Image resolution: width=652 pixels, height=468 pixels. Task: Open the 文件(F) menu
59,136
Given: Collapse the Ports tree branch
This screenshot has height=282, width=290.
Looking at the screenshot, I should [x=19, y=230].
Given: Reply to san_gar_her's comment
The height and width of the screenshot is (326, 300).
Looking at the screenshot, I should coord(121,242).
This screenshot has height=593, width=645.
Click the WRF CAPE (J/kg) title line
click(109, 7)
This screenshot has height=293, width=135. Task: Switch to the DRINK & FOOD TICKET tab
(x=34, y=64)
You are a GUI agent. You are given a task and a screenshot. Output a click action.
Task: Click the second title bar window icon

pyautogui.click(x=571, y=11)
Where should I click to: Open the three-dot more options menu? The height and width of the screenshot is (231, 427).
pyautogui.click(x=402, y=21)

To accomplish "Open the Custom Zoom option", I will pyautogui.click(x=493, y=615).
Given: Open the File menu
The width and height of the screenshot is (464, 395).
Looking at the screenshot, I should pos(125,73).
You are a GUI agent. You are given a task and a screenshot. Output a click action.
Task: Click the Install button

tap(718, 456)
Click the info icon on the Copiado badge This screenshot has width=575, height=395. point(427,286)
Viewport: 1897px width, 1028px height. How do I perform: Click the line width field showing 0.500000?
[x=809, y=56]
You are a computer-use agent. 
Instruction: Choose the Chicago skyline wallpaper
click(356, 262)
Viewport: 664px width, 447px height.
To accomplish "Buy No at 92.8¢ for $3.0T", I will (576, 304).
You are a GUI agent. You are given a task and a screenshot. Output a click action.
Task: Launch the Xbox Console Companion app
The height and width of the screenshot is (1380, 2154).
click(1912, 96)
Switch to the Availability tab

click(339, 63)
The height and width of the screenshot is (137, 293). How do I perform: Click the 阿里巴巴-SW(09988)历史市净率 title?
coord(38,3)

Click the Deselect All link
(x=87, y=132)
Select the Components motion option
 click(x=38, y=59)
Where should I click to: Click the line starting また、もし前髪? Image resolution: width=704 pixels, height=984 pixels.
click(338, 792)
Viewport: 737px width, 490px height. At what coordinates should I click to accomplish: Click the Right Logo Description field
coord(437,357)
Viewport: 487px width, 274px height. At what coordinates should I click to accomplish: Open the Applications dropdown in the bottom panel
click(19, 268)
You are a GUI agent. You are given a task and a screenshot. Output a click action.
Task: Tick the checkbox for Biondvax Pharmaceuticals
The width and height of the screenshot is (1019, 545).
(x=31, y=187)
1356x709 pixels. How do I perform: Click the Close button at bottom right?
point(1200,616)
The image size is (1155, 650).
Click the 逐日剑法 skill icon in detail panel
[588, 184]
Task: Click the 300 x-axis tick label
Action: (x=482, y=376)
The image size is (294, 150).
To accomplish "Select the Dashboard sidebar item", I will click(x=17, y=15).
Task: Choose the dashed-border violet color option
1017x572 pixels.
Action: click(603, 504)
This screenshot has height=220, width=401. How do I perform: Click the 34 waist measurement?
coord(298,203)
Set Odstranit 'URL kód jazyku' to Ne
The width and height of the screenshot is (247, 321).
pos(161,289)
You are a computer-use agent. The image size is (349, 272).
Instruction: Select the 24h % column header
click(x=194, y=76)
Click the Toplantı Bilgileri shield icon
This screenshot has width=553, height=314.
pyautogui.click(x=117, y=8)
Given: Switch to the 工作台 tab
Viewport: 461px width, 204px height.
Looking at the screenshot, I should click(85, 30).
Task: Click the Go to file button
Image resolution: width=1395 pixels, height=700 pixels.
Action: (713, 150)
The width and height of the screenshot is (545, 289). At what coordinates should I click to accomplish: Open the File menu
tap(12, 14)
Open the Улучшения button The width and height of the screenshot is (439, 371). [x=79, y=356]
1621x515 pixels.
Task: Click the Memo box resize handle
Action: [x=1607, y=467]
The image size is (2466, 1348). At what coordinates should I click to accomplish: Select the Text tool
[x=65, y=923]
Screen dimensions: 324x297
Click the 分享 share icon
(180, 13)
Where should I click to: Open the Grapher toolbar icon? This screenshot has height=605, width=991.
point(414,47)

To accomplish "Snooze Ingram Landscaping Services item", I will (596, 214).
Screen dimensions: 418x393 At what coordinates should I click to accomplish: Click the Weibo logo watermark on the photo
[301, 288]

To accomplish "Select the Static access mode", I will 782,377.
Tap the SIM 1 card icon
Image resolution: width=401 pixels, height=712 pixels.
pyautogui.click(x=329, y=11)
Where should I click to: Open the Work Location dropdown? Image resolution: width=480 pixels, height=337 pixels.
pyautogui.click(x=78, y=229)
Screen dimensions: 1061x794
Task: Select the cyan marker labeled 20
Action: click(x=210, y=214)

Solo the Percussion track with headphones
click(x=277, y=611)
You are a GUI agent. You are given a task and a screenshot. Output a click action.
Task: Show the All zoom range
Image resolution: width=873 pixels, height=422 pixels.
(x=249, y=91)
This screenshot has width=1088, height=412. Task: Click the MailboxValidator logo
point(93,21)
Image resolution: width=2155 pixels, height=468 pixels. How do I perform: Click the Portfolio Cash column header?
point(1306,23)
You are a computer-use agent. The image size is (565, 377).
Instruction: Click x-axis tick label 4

→ GOAL OF THE EXERCISE
Show the lines above that include "computer".

→ RESPONSE FOR THIS EXERCISE
You are a computer-use agent. 
You are a computer-use agent. The image size is (349, 272).
You are a computer-use agent. The image size is (565, 377).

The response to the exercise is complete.